Expand on review comments

wojtek-t · wojtek-t · commit b24a96218809 · 2025-12-04T15:54:59.000+01:00
diff --git a/keps/sig-scheduling/5710-workload-aware-preemption/README.md b/keps/sig-scheduling/5710-workload-aware-preemption/README.md
@@ -143,6 +143,10 @@ and many others) and bring the true value for every Kubernetes user.
   (e.g. caused by hardware failures)
 - Design rescheduling for workloads that will be preempted (rescheduling will
   be addressed in a separate dedicated KEP)
+- Change the preemption principle of avoiding preemption if a workload/pod can be scheduled without it.
+  If we decide to change that it will be addressed in a dedicated KEP.
+- Propose any tradeoff between preemption and cluster scale-up.

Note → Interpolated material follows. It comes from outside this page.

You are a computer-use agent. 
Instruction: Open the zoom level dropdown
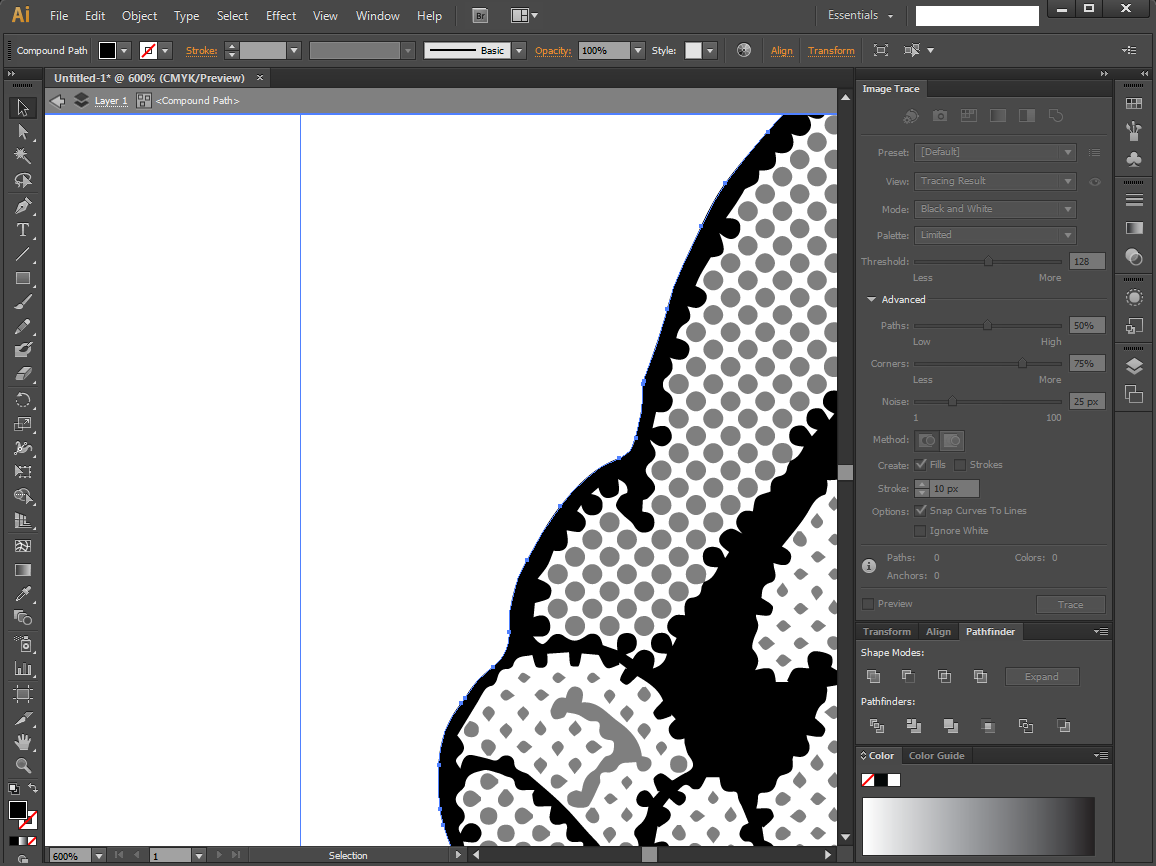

+- Design workload-level preemption triggerred by external schedulers
 
 ## Proposal
 
@@ -317,30 +321,78 @@ object (Workload, PodGroup, PodSubGroup, ...) corresponding to this pod.
 
 
 There is one direct implication of the above - the `pod.Spec.PriorityClassName` and `pod.Spec.Priority`
-may no longer reflect the actual pod priority. This can be misleading to users.
+may no longer reflect the actual pod priority, which could be misleading to users.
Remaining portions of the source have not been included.